SHOP TOUR: INSIDE ATC ADDICTION

According to Webster’s Dictionary, an addiction is a compulsive need and habit-forming behavior or activity causing well-defined symptoms. Thankfully, for all the other ATC-addicted people in the country, Dave Wylie’s ATC Addiction shop operates so you can get your fix.

 

 

This is the room Wylie wants to turn into a reproduction of a 1980s showroom and eventually have it open to the public. He has enough machines to open the doors now. 

Recently, we stopped by the Wylie compound in Arizona to take the nickel tour and see what his company offers and what he just can’t let go of.

Now you know where to go to find that perfect seat you have been looking for. There are a lot here in perfect shape.

○ ○ ○ ○ ○ ○ ○

= List of tasks =
1. According to the shop tour, what does Wylie want to turn the room into?
2. Copy the stretch of the shop tour from "SHOP TOUR: INSIDE" through "get your fix.".
The listing below comes from a separate source and is unrelated to the shop tour.

= Excerpted data =

○ ○ ○ ○ ○ ○ ○

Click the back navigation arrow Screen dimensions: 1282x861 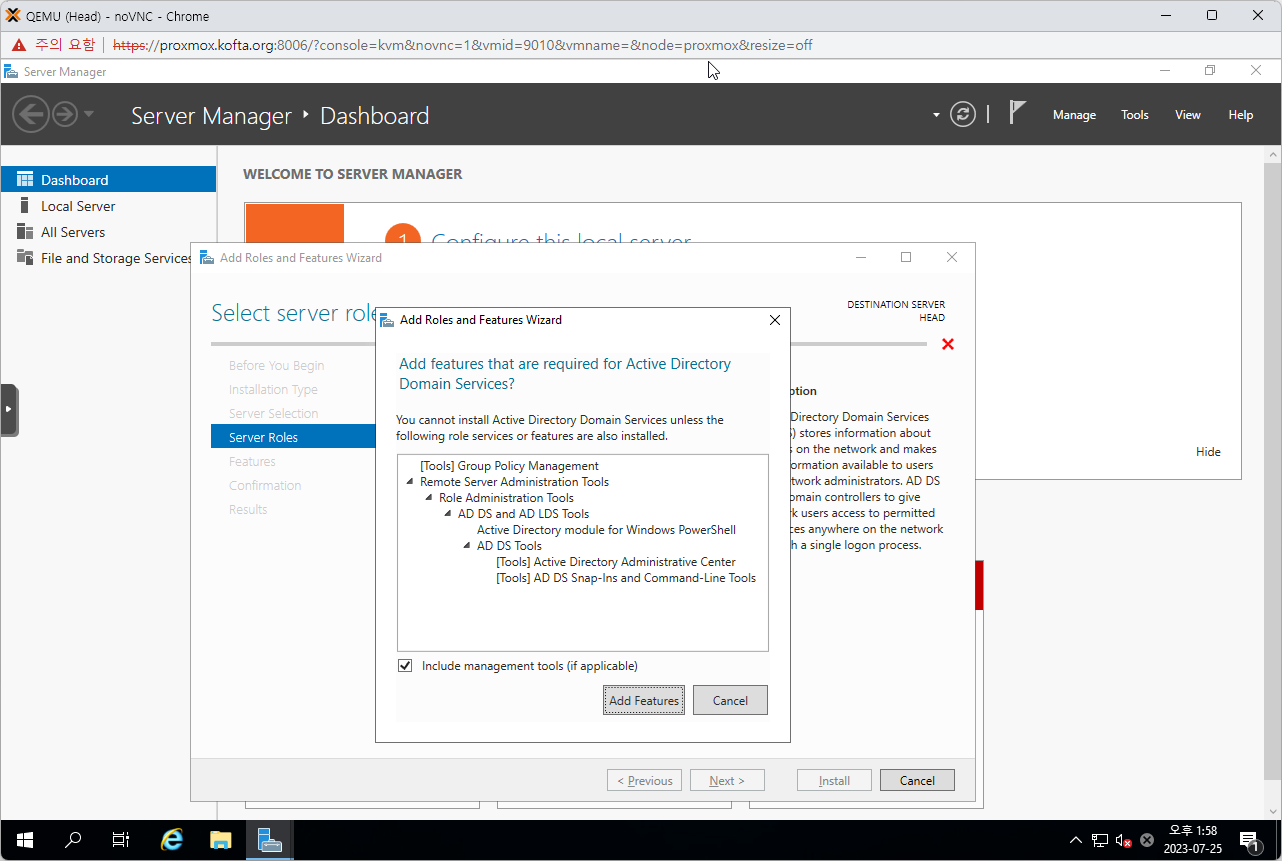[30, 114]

○ ○ ○ ○ ○ ○ ○

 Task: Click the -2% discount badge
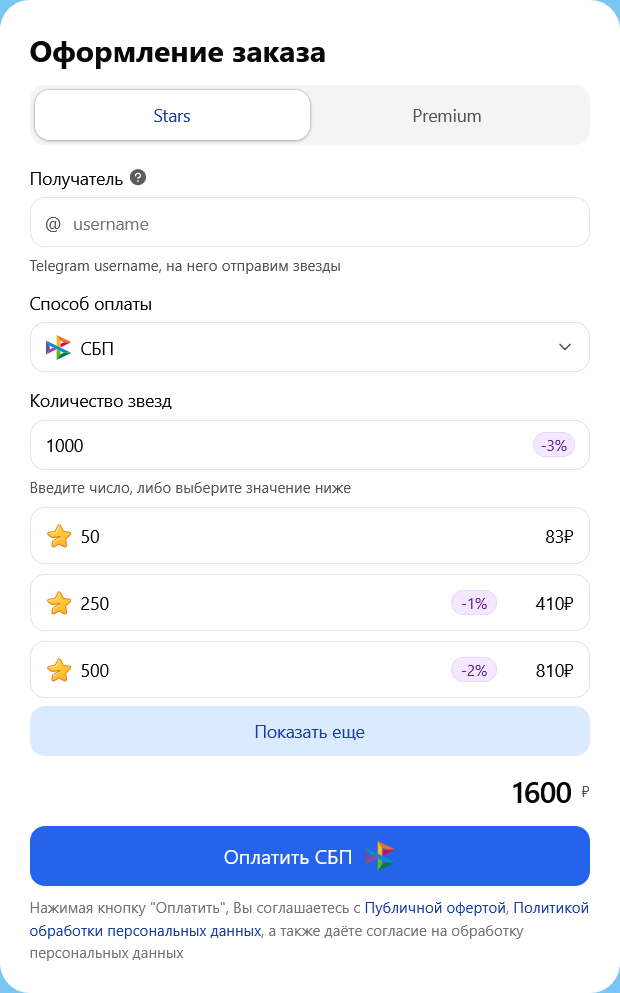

○ ○ ○ ○ ○ ○ ○

= Solutions below =
1. A reproduction of a 1980s showroom that would eventually be open to the public.

2.
SHOP TOUR: INSIDE ATC ADDICTION

According to Webster’s Dictionary, an addiction is a compulsive need and habit-forming behavior or activity causing well-defined symptoms. Thankfully, for all the other ATC-addicted people in the country, Dave Wylie’s ATC Addiction shop operates so you can get your fix.